Y continúo diciendo, que nosotras ante esta situación, no debemos hacer nada.  Los hombres como las bolas de squash, entre más duro las lancemos contra la pared, más rápido se devuelven.  Tenemos que aprender a aguantar con estilo, gallardía y dignidad, el despecho con tristeza y asomos de esquizofrenia, que produce que te boten como un perro; porque el problema no es que los ex no vuelvan, el asunto está, en prepararse para cuando esto suceda.  Lo que queda entre tu ex y tú, es única y exclusivamente una cuestión de integridad y honor.   

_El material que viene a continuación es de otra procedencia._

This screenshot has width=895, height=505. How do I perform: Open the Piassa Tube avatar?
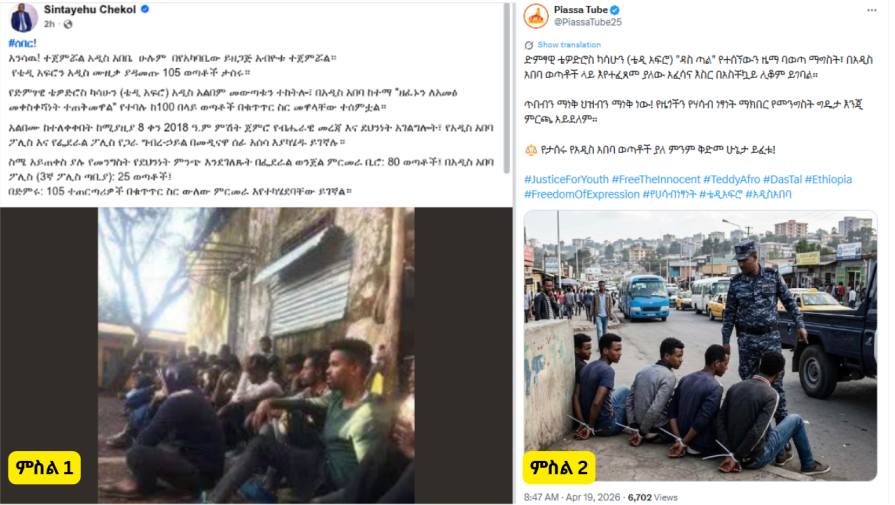pos(536,16)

Que te boten duele, pero que tú ex te coja mal parada, es una verdadera condena y al igual que una pésima selección de fútbol, si entras en el partido vuelves a perder. Lo único en común entre un ex y tú, es el sentimiento de humillación y escarnio público, que te tiene que retar a jugar con estrategia.

En vez de llorar sin consuelo, prepárate sin descanso para cuando este ex se aparezca.  Te sugiero te apoyes en el mejor equipo que puedas conseguir, tus amigas arpías, tu victoria será rotunda y la derrota del ex deshonrosa.  Esta estrategia de juego debe definirse por el armador del equipo que eres tú, solo tu sabes la magnitud de la bajeza, un medio campista que es tu siquiatra y el grupo de delanteros y defensa, nuevamente tus mejores amigas.

Este partido no tiene segundo tiempo. Es la valiosa oportunidad para la reivindicación de la dignidad y dar un golpe de victoria a tu autoestima.  Es el momento de oro para cometer todas las faltas pero salir por la puerta grande, como una estrella en el juego del despecho y la revancha.   

Todos hacen lo mismo, así que si te llama contesta, si te invita a salir hazlo, pero no te involucres, ya no es tu pareja, es el enemigo. Lúcete y hazle entender que estás de vuelta en la cancha, no hay nada que indigne más que te sienten en el banquillo y como el jugador de primera clase, demuestra tu seguridad y manejo.  El balón ahora lo tienes tú, junto con la tarjeta de expulsión, muéstrale lo que eres y estrena la dignidad.

La experiencia demuestra que en materia de relaciones amorosas, los segundos tiempos son un fracaso, esto constituye la regla, no la excepción. Pese a que siempre vamos a tener las dos posibilidades: volver a nuestra relación o exhortar nuestra entereza, yo aplico la de Franco de Vita: “el agua hay que dejarla correr”.  Solo vale la pena dimitir, para repetir una cartera Louis Vuitton, en materia de hombres ni se contempla.